Bouter hors de Suisse les travailleurs de l’Union européenne, laisser mourir les malades incurables, ou ponctionner les bien-portants chaque fois qu’ils ont l’outrecuidance de sonner chez leur médecin: effet de la crise ou pas, le discours politique semble soudain se faire méchant. Comme une sorte de syndrome churchillien promettant, au milieu de la tempête, un flot de sang et de larmes. Histoire de faire peur juste pour le plaisir de faire peur, ou simplement se mettre au diapason du catastrophisme ambiant.

Évidemment, avec 200’000 sans-emploi annoncés pour 2010, soit 5% de la population active, l’idée de contingenter les travailleurs européens peut être tentante et le Conseil fédéral commence à la caresser. Sauf que ce remède prétendument miracle s’appliquerait majoritairement contre des pays avec lesquels nous nous trouvons déjà en plein bras de fer fiscal: la France et l’Allemagne. On imagine le bonheur de Peer Steinbrück, l’irascible ministre allemand des finances: au lieu des millions évadés promis, on lui renverrait des chômeurs!

La question soulevée par le président du PDC Christophe Darbellay – «Faut-il débourser 50’000 francs pour traiter un cancer lorsqu’il n’y a plus d’espoir?» – a semé la désolation surtout dans son propre camp, ce PDC profilé justement comme le défenseur patenté de la vie à tout prix.

Question unanimement qualifiée de «courageuse» par la presse, sans que l’on sache bien en quoi. Ce qui est sûr, c‘est qu’elle est politiquement très maladroite: tirer sur les fondamentaux de sa propre famille porte rarement bonheur. Un Sarkozy par exemple, en vrai politique, n’a jamais remis en question la plus idéologique de ses mesures, le bouclier fiscal, alors que l’immense majorité de la population et des médias l’en conjurent, et que cela aurait soulagé des finances publiques dévastées.

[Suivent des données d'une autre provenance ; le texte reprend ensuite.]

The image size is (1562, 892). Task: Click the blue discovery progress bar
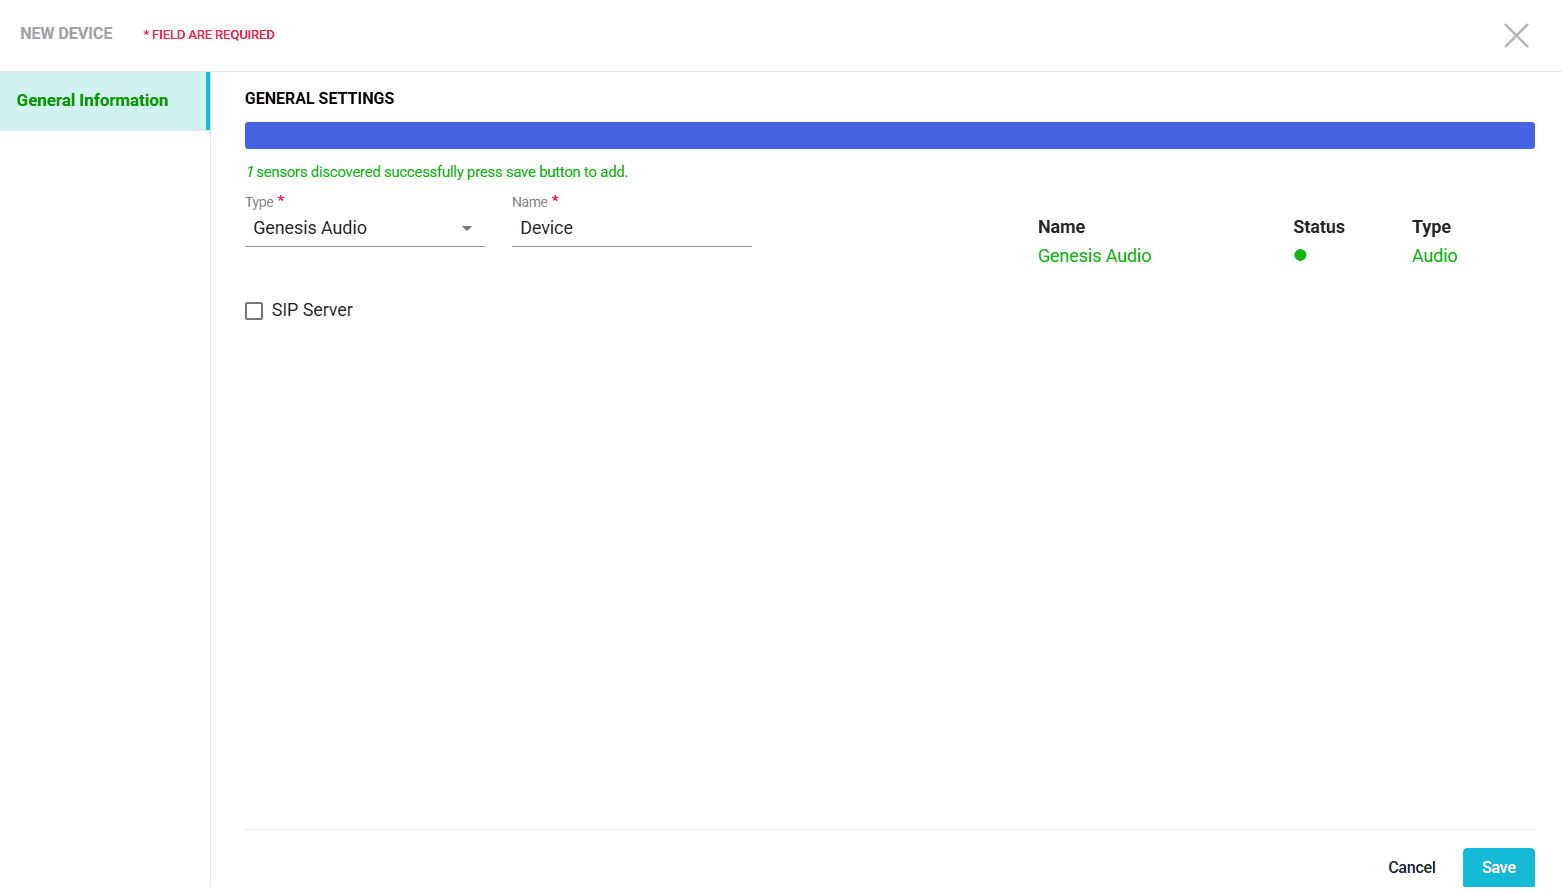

On a vu donc le petit monde démocrate-chrétien trépigner. L’inénarrable Jacques Neyrinck, devant une question aussi médiatiquement prometteuse, ne pouvait pas ne pas réagir. En suggérant, non sans bon sens, que la hausse perpétuelle des coûts de la santé n’était peut-être pas un problème, mais une fatalité, découlant simplement des progrès de la médecine et de l’allongement de la durée moyenne de vie. La conseillère nationale Thérèse Meyer s’émeut, elle, de voir lier coûts et fin de vie, rappelant qu’en toute logique, la dernière année d’un patient est celle qui génère le plus de frais médicaux et qu’il est bien vain de s’en étonner.

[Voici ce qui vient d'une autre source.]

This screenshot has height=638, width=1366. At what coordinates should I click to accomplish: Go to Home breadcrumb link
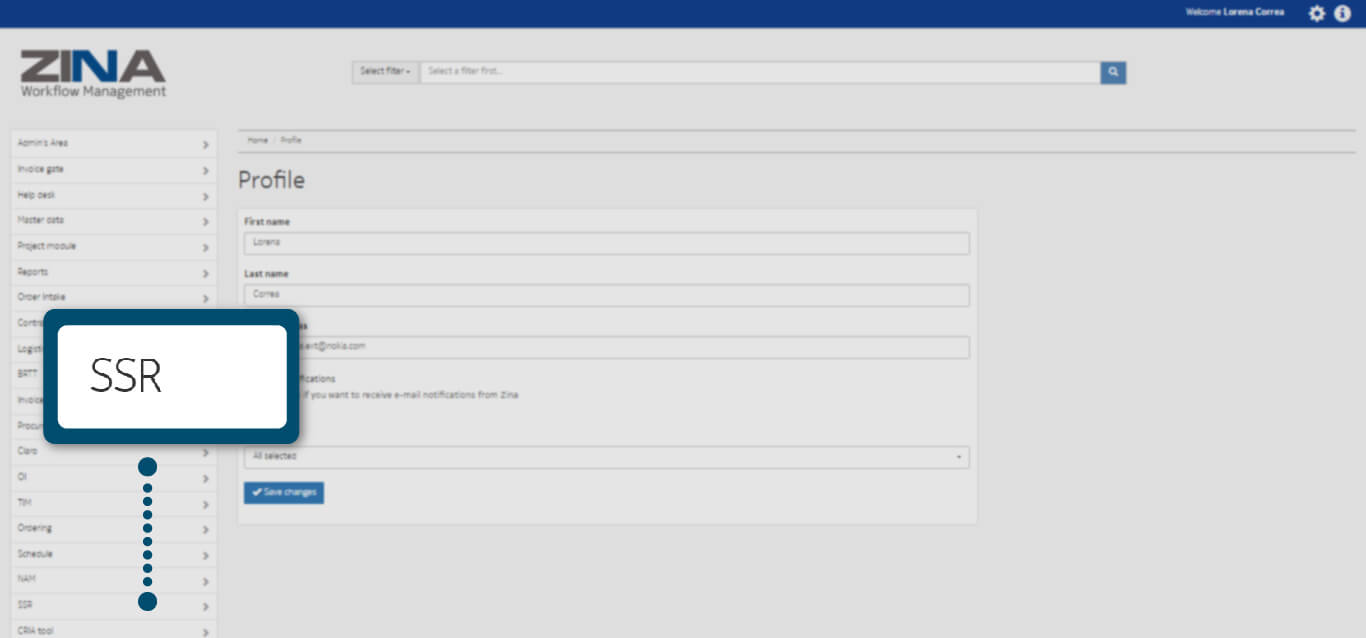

Mais c’est l’Eglise qui a réagi le plus clairement, par le médiatique porte-parole de l’Evêché de Fribourg, Nicolas Betticher. Lequel a brutalement résumé ce que tout député se faisant élire, comme Christophe Darbellay, sous l’étiquette démocrate-chrétienne devrait savoir ou, au moins, se demander. «On mesure la valeur d’une société à celle qu’elle accorde au plus faible.» Et de un. «Peut-on se baser sur un critère économique pour garantir le droit à la vie?» Et de deux. «Veut-on d’une société dans laquelle les malades disparaissent et les autres remplissent les caisses?» Et de trois, amen.

Quant aux fameux trente balles du docteur Couchepin, c’est bien simple, leur rejet s’avère massif, dans la population comme au sein du monde politique. Une telle unanimité ferait presque croire que, pour une fois, l’impopulaire Martignerain aurait touché juste.

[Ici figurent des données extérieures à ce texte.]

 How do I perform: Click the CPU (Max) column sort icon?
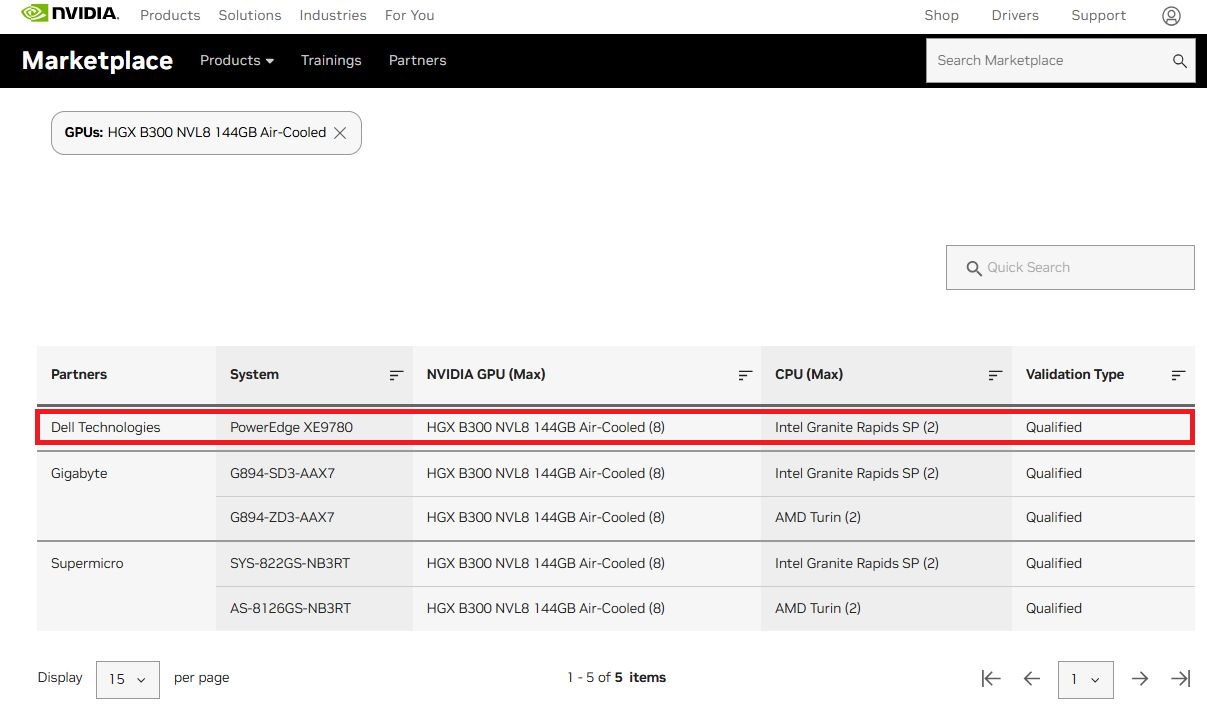coord(995,375)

La réunion de concertation qu’il avait organisé a d’ailleurs été boycottée aussi bien par les très gentils – Le Parti évangélique, les chrétiens-sociaux – que par les très méchants – l’UDC. Les autres ne sont venus que par politesse.

Il n’y a guère que Santésuisse, l’organe faîtier des assureurs, qui confesse pouvoir «vivre avec» cette taxe. On a rarement vu, il est vrai, une mesure de Pascal Couchepin mettre en colère Santésuisse. Entre méchants, on se comprend, on s’estime et surtout on partage la conviction que n’être pas gentil, ça finit toujours par payer.